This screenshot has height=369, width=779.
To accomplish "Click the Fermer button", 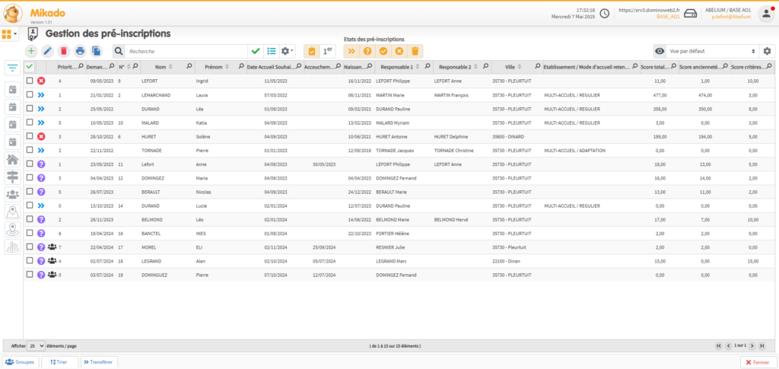I will (x=758, y=362).
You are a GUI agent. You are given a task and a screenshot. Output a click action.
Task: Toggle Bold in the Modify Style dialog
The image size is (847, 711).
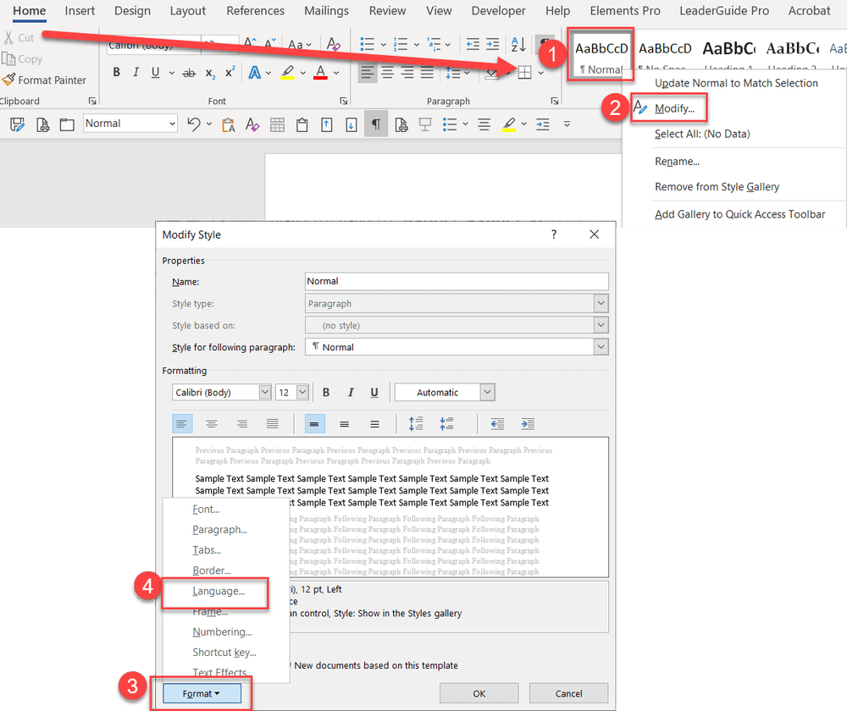tap(326, 392)
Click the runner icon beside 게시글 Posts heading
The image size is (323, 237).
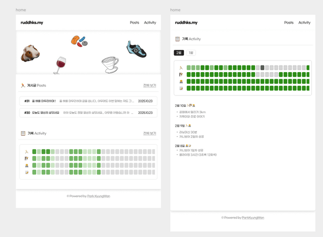pyautogui.click(x=23, y=86)
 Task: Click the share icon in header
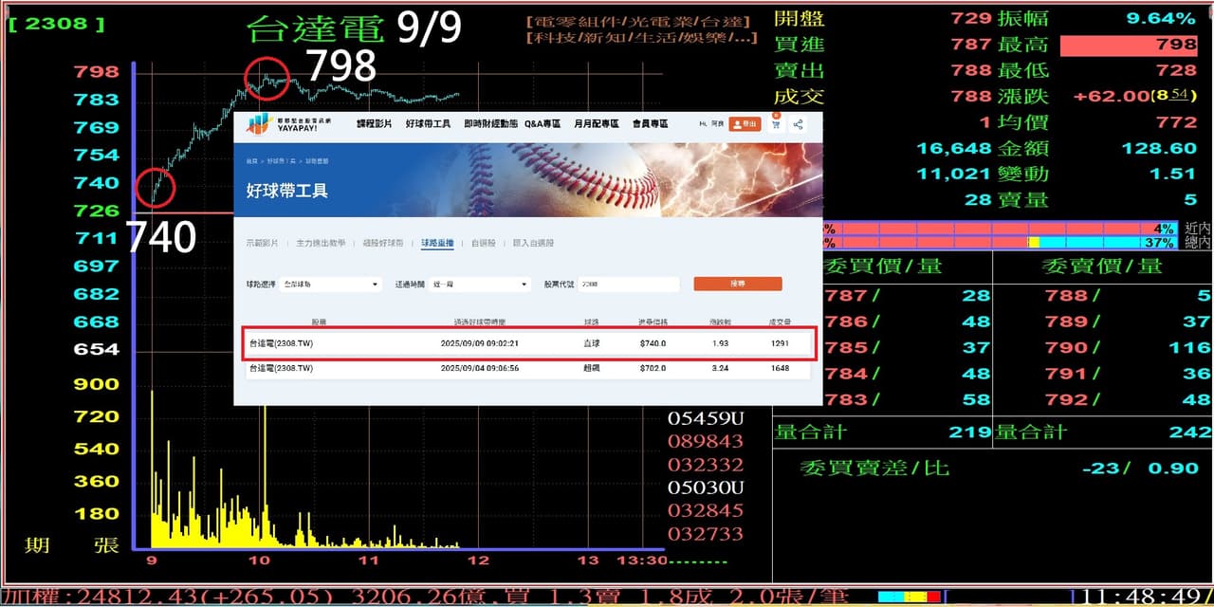[x=799, y=124]
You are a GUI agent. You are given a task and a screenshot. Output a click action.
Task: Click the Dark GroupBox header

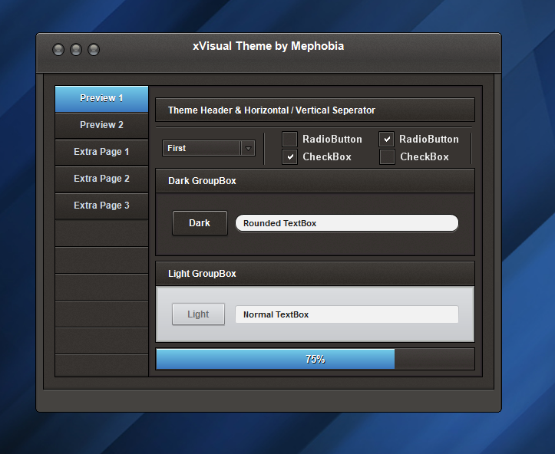pyautogui.click(x=315, y=181)
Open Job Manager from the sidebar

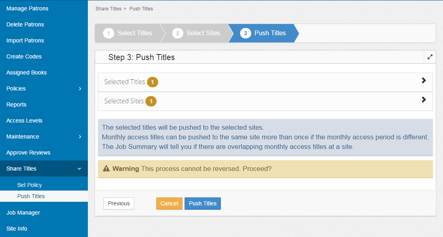click(23, 213)
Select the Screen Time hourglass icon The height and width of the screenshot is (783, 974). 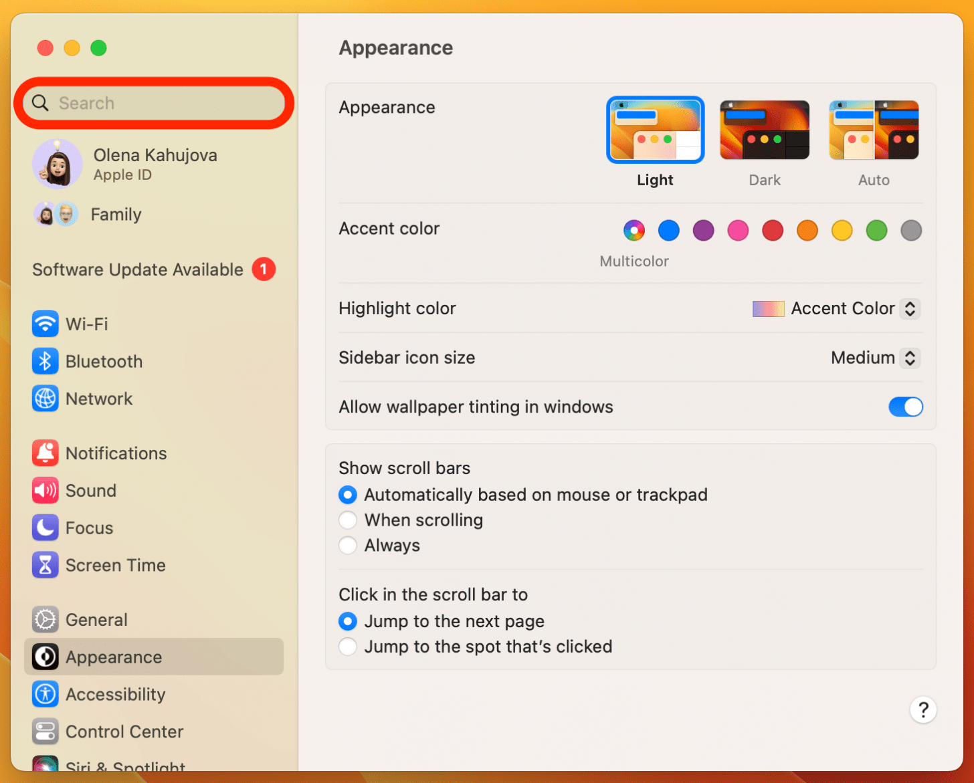pos(45,566)
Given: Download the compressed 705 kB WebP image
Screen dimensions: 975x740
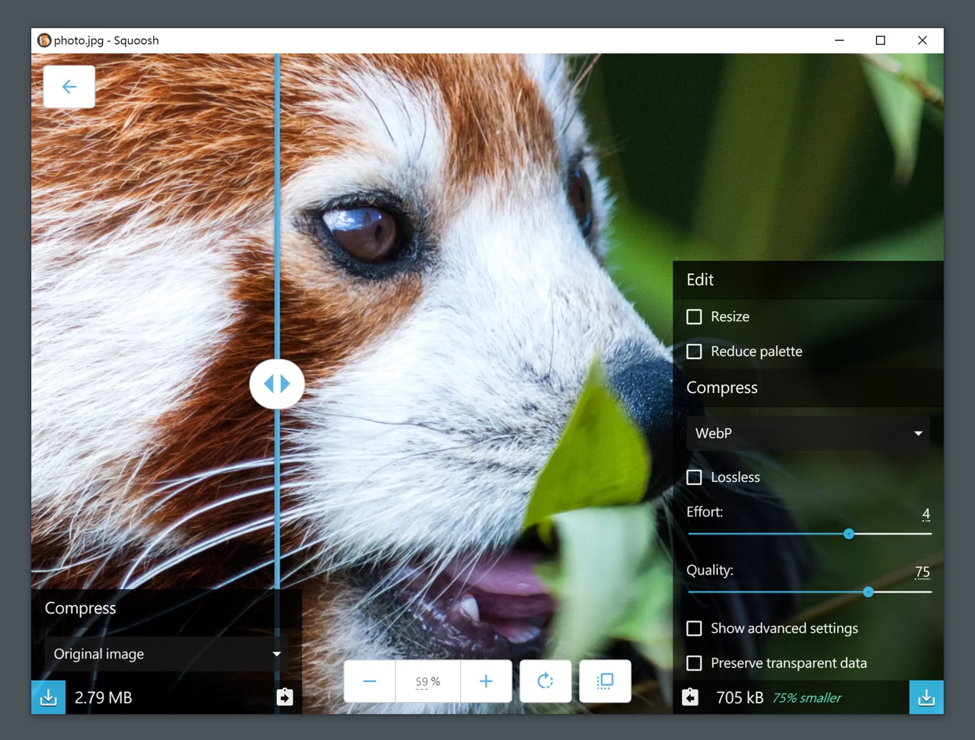Looking at the screenshot, I should point(926,697).
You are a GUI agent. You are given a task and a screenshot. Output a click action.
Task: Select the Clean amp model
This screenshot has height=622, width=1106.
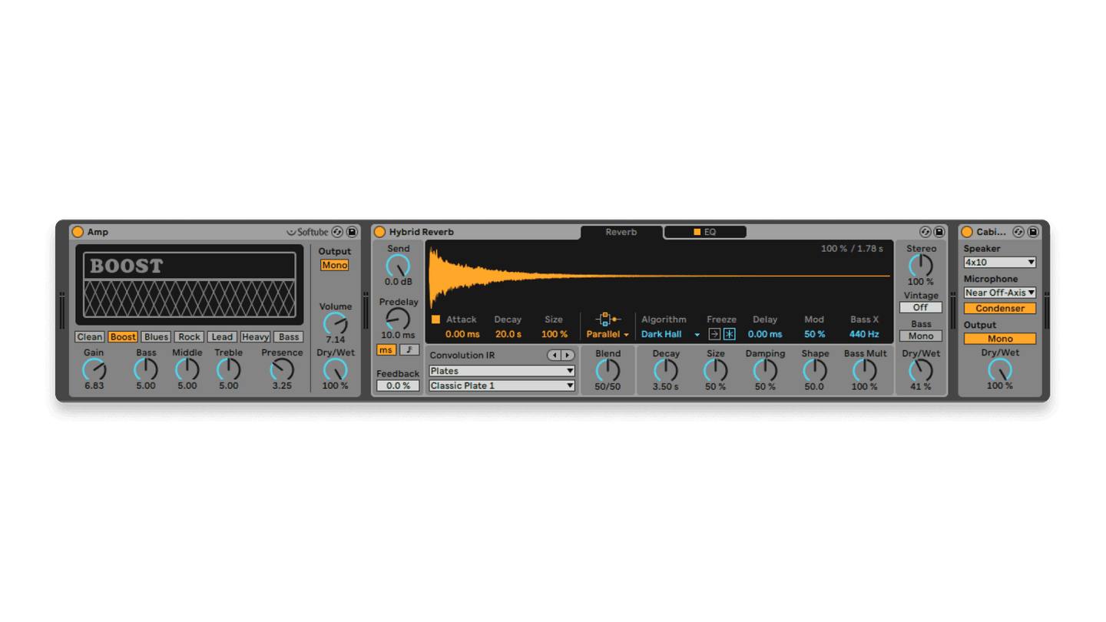click(x=89, y=336)
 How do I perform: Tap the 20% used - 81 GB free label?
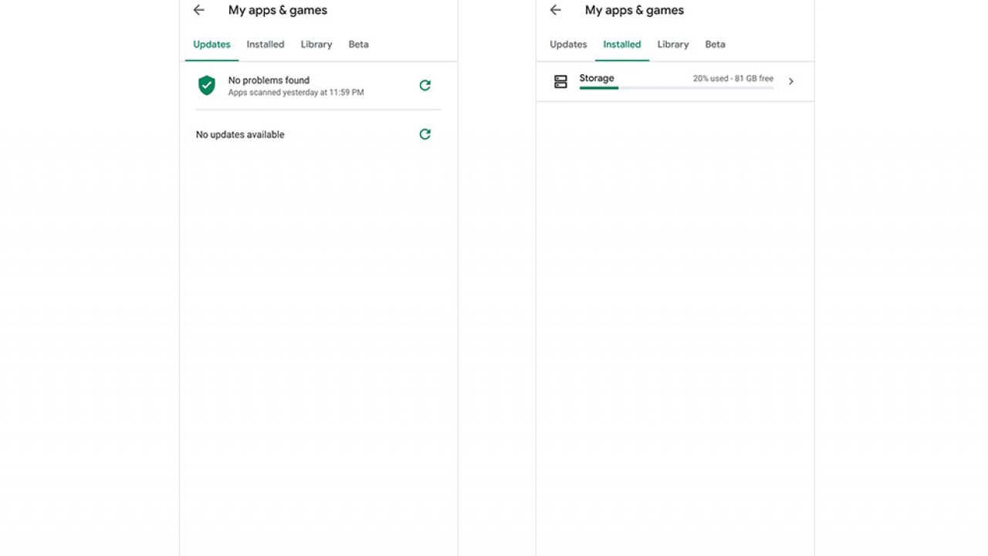coord(733,79)
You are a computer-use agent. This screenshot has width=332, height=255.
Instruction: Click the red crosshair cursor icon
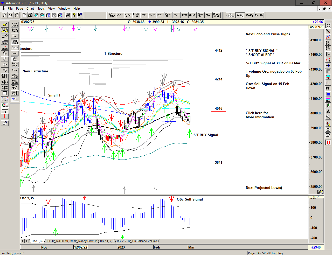tap(5, 116)
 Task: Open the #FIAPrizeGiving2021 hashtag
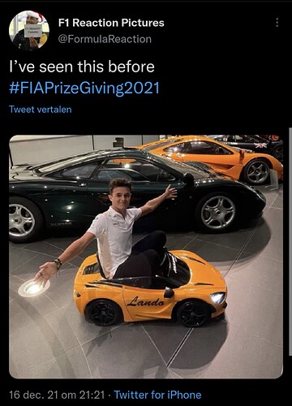[84, 89]
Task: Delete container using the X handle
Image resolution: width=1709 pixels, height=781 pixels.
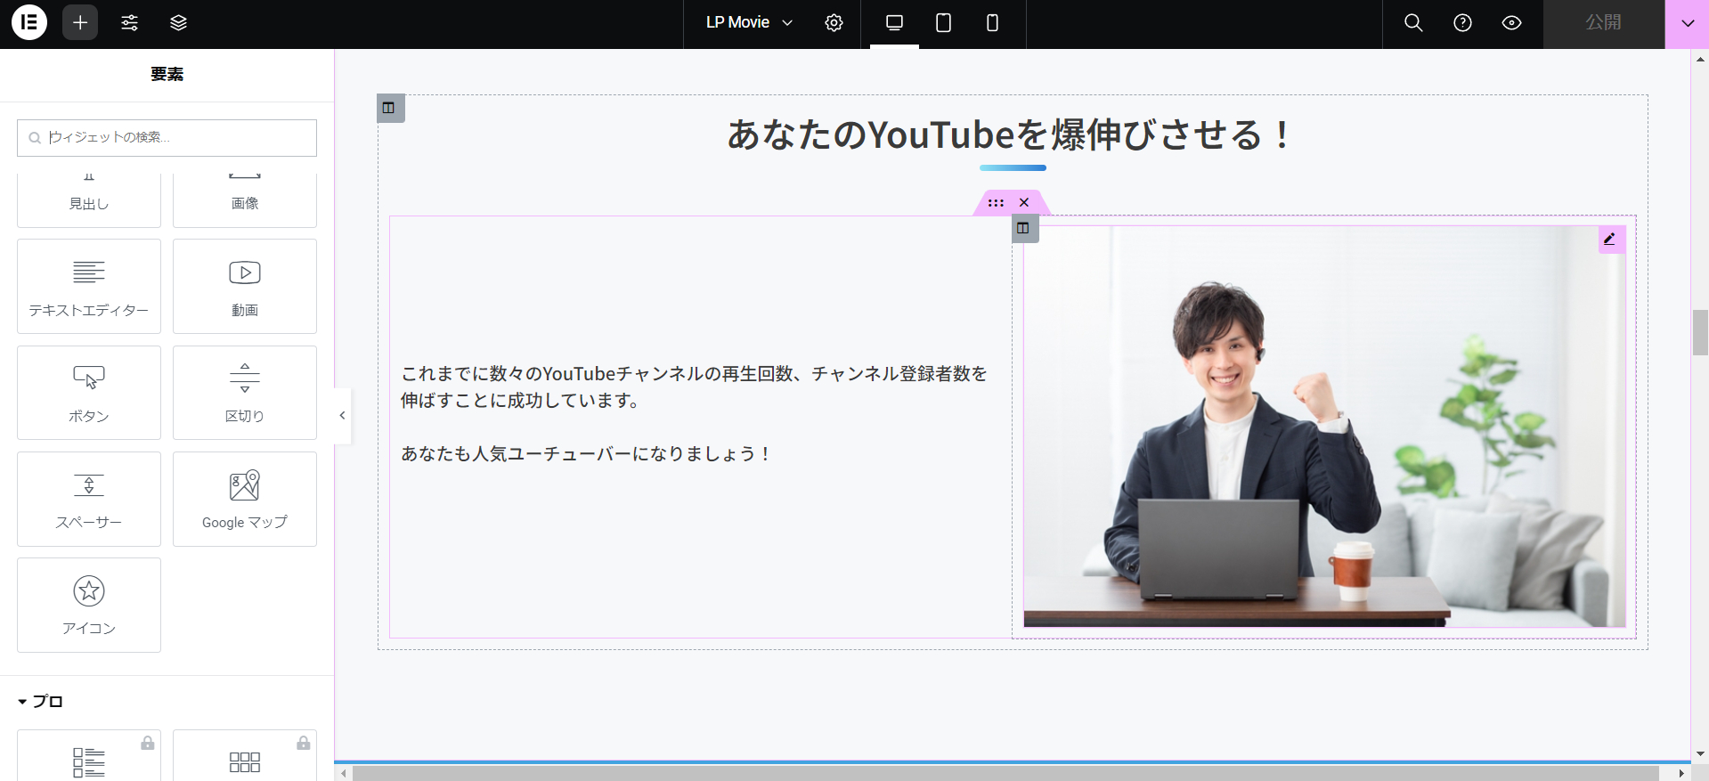Action: (1024, 203)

* TASK TO CARRY OUT
Beginning with the line that contains "Image resolution: width=1709", repeat every remaining line of the data exactly, the last line included, and omit pictures.

* REPLY TO THE EXERCISE
Image resolution: width=1709 pixels, height=781 pixels.
Action: (1024, 203)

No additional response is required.